Fuzzy match error: by_city_and_state changes the city when it is not ambiguously spelled.

Opened this issue · 4 comments

kosar commented

Describe the bug
Searching for a zip code by city (by_city_and_state) is returning a zip code for a city who's name is close to the one provided, but unnecessarily so, since the city provided is unambiguous.

A clear and concise description of what the bug is.
Searching for city state : 'burien' , 'wa' returns a zip code for 'Burlington, WA'

To Reproduce
by_city_and_state using above test case.

Steps to reproduce the behavior:
import pandas as pd
from uszipcode import SearchEngine
searchObject = SearchEngine(simple_zipcode=True)
strCity='burien'
strState='WA'
res = searchObject.by_city_and_state(strCity, strState, returns=100)
res[0]
SimpleZipcode(zipcode='98233', zipcode_type='Standard', major_city='Burlington', post_office_city='Burlington, WA', common_city_list=['Burlington'], county='Skagit County', state='WA', lat=48.5, lng=-122.4, timezone='Pacific', radius_in_miles=10.0, area_code_list=['360'], population=14871, population_density=439.0, land_area_in_sqmi=33.85, water_area_in_sqmi=0.26, housing_units=5897, occupied_housing_units=5522, median_home_value=232700, median_household_income=52906, bounds_west=-122.444478, bounds_east=-122.285302, bounds_north=48.620048, bounds_south=48.444658)

Expected behavior
Should match on 'burien' as that is a valid city in WA.

Screenshots
see above, code snippet

Additional context

I love your work, and hope it helps to report this issue. keep it up.
I am working on a workaround to this issue, to search by state, and then try to find the match myself for the city name, which defeats some of the purpose of this awesome library.

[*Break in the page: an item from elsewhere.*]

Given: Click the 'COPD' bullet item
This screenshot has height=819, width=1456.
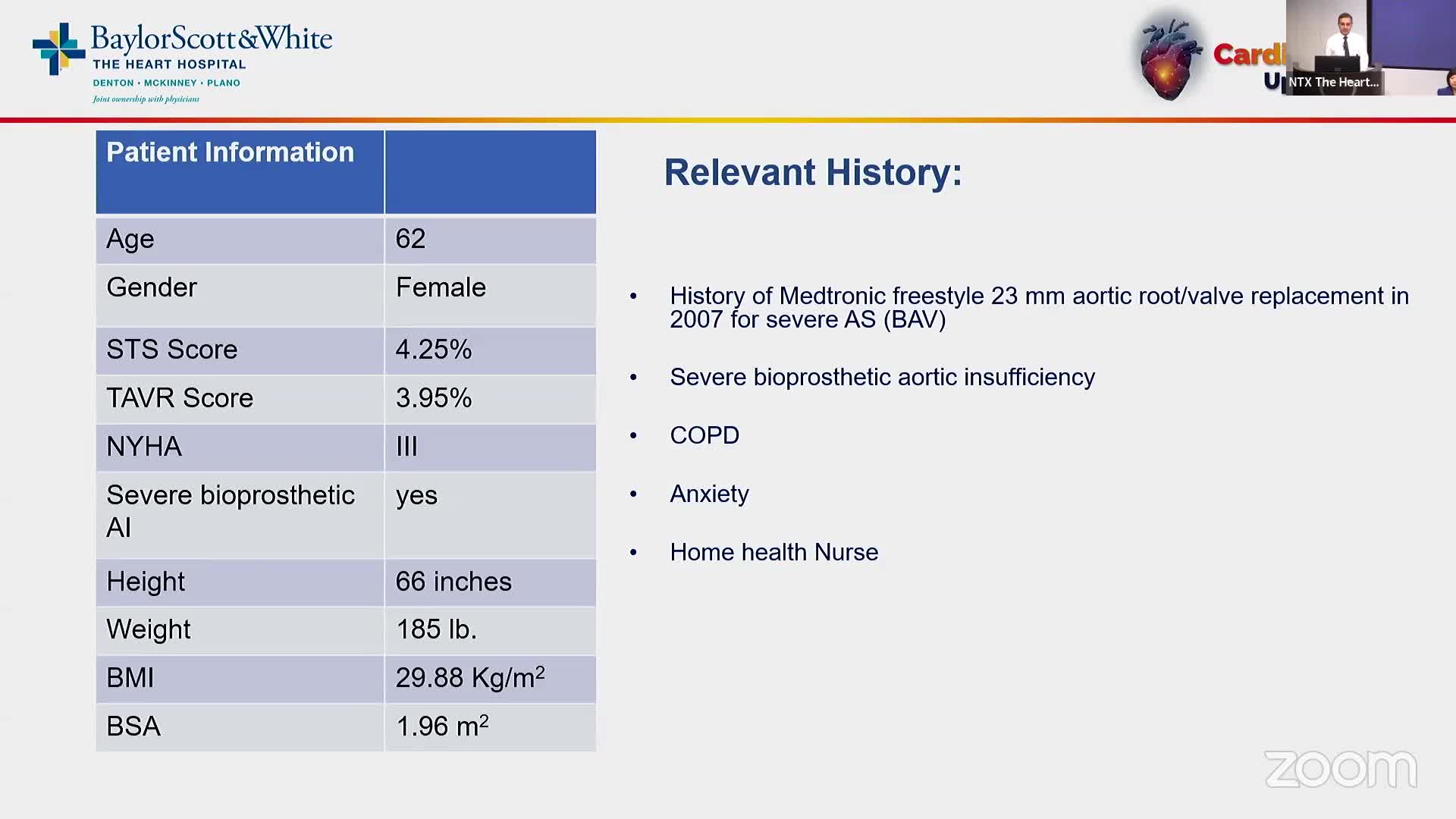Looking at the screenshot, I should click(x=704, y=435).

Wondering if there is a better pattern or workaround I could consider, if the above is just a side effect of fuzzy matching. Thanks so much.

@kosar good catch. I cannot fix it because it is highly depends on the fuzzy match algorithm I am using.

Yossi commented

Perhaps this project could migrate to https://github.com/maxbachmann/RapidFuzz which seems to still be maintained.

see here seatgeek/fuzzywuzzy#318 (comment)

@Yossi it says

On Windows the [Visual C++ 2019 redistributable](https://support.microsoft.com/en-us/help/2977003/the-latest-supported-visual-c-downloads) is required

This would be too harsh for windows user. Maybe I can use try ... except ... to let user to choose fuzzywuzzy or rapidfuzz

Actually this is not really the whole truth anymore. In case the c++ implementation is not available it falls back to a pure Python implementation similar to fuzzywuzzy (but without behavior differences between the Python and C++ version).

So while yes it is recommended to install the c++ redistributable for performance reasons, this is not really needed for the library to work anymore.